3.6 HOME OFFICE PAYMENT. The Loan Parties will pay all sums
becoming
due on any Senior Term Note for principal,
prepayment penalty, if any, and
interest to Agent by the method and at the
address specified for such purpose in
Annex A, or by such other method or at such
other address as the Purchasers
shall have from time to time specified to
the Loan Parties in writing for such
purpose, without the presentation or
surrender of such Senior Term Note or the
making of any notation thereon, except that
upon written request of the Loan
Parties made concurrently with or
reasonably promptly after payment or
prepayment in full of any Senior Term Note,
each holder of a Senior Term Note
shall surrender such Senior Term Note for
cancellation, reasonably promptly
after such request, to the Loan Parties at
their principal executive office.
3.7 TAXES. Any and all payments by the Loan Parties hereunder
or
under the Senior Term Notes or other
Transaction Documents that are made to or
for the benefit of the Purchasers shall be
made free and clear of and without
deduction for any and all present or future
taxes, levies, imposts, deductions,
charges or withholdings and penalties,
interests and all other liabilities with
respect thereto (collectively, "TAXES"),
excluding taxes imposed on Agent's or
the Purchasers' net income or capital and
franchise taxes imposed on any of them
by the jurisdiction under the laws of which
any of them is organized or any
political subdivision thereof (all such
non-excluded Taxes being hereinafter
referred to as "COVERED TAXES").

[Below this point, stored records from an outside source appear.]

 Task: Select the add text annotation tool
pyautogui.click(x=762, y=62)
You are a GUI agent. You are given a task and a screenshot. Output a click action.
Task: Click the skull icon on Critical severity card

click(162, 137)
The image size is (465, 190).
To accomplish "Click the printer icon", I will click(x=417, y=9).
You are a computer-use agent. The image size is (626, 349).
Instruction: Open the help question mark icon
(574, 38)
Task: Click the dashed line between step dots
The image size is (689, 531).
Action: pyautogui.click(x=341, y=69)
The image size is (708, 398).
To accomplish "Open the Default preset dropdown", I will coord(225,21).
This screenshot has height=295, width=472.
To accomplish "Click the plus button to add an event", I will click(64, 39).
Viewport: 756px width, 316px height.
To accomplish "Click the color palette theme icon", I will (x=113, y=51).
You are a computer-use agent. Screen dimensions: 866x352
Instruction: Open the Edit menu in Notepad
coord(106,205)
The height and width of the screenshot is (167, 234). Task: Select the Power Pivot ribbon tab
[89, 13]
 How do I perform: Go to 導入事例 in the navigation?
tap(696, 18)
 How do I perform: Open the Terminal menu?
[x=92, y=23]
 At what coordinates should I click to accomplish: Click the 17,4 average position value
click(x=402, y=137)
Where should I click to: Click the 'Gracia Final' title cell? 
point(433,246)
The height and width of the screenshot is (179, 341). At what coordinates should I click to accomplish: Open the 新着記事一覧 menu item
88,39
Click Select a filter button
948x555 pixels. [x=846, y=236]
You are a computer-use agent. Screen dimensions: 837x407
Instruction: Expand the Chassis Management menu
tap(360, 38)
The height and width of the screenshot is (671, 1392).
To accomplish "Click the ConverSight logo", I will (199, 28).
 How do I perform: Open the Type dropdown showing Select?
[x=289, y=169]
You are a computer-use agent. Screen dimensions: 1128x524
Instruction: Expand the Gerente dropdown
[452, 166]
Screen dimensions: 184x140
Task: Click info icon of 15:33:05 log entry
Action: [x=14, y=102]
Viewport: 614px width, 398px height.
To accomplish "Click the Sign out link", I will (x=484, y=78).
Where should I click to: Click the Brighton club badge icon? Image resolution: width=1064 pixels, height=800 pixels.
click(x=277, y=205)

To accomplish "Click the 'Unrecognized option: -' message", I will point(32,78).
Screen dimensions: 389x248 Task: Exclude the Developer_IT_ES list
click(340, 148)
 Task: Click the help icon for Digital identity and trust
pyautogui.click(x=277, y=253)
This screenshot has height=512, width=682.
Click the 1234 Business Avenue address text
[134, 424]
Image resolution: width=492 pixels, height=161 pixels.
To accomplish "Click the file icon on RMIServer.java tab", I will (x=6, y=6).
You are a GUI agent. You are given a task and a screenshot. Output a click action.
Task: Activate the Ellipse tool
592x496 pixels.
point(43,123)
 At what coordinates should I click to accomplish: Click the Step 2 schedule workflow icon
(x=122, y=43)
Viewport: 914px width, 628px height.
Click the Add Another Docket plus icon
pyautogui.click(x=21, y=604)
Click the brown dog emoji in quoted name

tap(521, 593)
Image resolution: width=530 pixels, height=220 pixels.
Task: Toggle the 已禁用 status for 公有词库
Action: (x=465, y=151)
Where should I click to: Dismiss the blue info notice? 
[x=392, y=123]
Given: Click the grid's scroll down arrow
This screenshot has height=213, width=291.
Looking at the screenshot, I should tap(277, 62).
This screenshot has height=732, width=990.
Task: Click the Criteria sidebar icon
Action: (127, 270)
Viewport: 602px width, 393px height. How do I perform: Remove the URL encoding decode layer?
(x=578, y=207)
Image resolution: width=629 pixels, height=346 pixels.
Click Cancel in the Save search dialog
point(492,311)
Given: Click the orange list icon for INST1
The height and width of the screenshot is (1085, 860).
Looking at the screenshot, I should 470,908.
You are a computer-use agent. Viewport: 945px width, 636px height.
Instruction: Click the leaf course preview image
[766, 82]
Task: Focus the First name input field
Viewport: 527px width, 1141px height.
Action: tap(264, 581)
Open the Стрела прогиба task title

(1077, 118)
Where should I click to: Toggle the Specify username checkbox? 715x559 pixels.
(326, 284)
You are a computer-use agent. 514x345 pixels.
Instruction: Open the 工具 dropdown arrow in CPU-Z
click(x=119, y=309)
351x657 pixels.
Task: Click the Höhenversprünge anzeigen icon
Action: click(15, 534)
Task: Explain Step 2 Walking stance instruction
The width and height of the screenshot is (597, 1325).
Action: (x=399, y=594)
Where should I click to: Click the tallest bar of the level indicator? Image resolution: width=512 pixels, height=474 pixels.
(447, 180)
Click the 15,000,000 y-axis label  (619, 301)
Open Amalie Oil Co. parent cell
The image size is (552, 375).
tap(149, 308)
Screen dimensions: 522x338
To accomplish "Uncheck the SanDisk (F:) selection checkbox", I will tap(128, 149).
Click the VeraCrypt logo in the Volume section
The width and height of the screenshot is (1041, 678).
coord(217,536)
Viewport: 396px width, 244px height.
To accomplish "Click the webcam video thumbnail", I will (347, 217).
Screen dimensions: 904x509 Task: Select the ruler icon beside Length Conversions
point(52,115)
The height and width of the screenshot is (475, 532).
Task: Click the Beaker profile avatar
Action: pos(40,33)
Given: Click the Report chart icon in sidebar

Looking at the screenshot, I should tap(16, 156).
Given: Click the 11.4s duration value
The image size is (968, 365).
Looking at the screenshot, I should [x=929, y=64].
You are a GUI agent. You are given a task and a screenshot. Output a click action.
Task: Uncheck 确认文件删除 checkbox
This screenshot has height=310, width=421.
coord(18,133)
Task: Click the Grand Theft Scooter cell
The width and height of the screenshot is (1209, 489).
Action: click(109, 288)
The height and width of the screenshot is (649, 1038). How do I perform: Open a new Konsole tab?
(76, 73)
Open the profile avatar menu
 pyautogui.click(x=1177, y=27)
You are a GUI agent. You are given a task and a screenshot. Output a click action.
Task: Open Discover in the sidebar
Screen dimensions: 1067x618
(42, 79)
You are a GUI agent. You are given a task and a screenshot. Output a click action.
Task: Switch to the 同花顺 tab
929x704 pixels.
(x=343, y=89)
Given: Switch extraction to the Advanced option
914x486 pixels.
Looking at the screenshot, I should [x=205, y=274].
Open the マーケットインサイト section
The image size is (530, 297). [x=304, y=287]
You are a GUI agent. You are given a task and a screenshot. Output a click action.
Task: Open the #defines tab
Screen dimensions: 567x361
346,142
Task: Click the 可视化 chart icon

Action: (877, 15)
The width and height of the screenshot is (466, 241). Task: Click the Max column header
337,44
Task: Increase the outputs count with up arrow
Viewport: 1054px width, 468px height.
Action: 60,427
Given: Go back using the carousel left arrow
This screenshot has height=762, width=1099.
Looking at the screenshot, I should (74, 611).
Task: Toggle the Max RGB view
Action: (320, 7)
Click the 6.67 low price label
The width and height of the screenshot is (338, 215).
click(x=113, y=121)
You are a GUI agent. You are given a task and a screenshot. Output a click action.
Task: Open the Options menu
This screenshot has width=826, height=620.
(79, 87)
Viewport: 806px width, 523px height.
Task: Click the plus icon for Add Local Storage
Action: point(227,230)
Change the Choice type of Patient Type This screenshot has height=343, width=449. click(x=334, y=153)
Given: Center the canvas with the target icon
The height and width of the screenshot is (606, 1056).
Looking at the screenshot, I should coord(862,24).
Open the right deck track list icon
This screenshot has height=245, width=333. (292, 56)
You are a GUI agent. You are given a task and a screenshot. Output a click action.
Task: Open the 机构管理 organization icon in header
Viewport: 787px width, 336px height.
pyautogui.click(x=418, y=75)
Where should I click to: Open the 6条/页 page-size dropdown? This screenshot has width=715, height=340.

If any of
the Loan Parties shall be required by
Law to deduct any Covered Taxes from or in
respect of any sum payable hereunder
or under any Senior Term Notes or other
Transaction Documents to Agent for the
benefit of the Purchasers, or to the
Purchasers, the sum payable shall be
increased as may be necessary so that after
making all required deductions of
Covered Taxes (including deductions of
Covered Taxes applicable to additional
sums payable under this paragraph), each
Purchaser receives an amount equal to
the sum it would have received had no such
deductions been made. The Loan
Parties shall make such deductions and the
Loan Parties shall pay the full
amount so deducted to the relevant taxation
authority or other authority in
accordance with applicable law. In
addition, the Loan Parties agree to pay any
present or future stamp, documentary,
excise, privilege, intangible or similar
levies that arise at any time or from time
to time from any payment made under
any and all Transaction Documents or from
the execution or delivery by the Loan
Parties or from the filing or recording or
maintenance of, or otherwise with
respect to the exercise by Agent or the
Purchasers of their respective rights
under any and all Transaction Documents
(collectively, "OTHER TAXES"). The Loan
Parties will indemnify Agent and the
Purchasers for the full amount of Covered
Taxes imposed on or with respect to amounts
payable hereunder and Other Taxes,
and any liability (including penalties,
interest and expenses) arising therefrom
or with respect thereto. Payment of this
indemnification shall be made within
thirty (30) days from the date Agent or the
Purchasers provide the Loan Parties
with a certificate certifying and setting
forth in reasonable detail the
calculation thereof as to the amount and
type of such Taxes. Any such
certificates submitted by Agent or the
Purchasers in good faith to the Loan
Parties shall, absent manifest error, be
final, conclusive and binding on all
parties. The obligations of the Loan
Parties under this Section 3.7 shall
survive the payment of the Senior Term
Notes and the termination of this
Agreement. Within thirty (30) days after
the Loan Parties having received a
receipt for payment of Covered Taxes and/or
Other Taxes, the Loan Parties shall
furnish to Agent the original or certified
copy of a receipt evidencing payment
thereof.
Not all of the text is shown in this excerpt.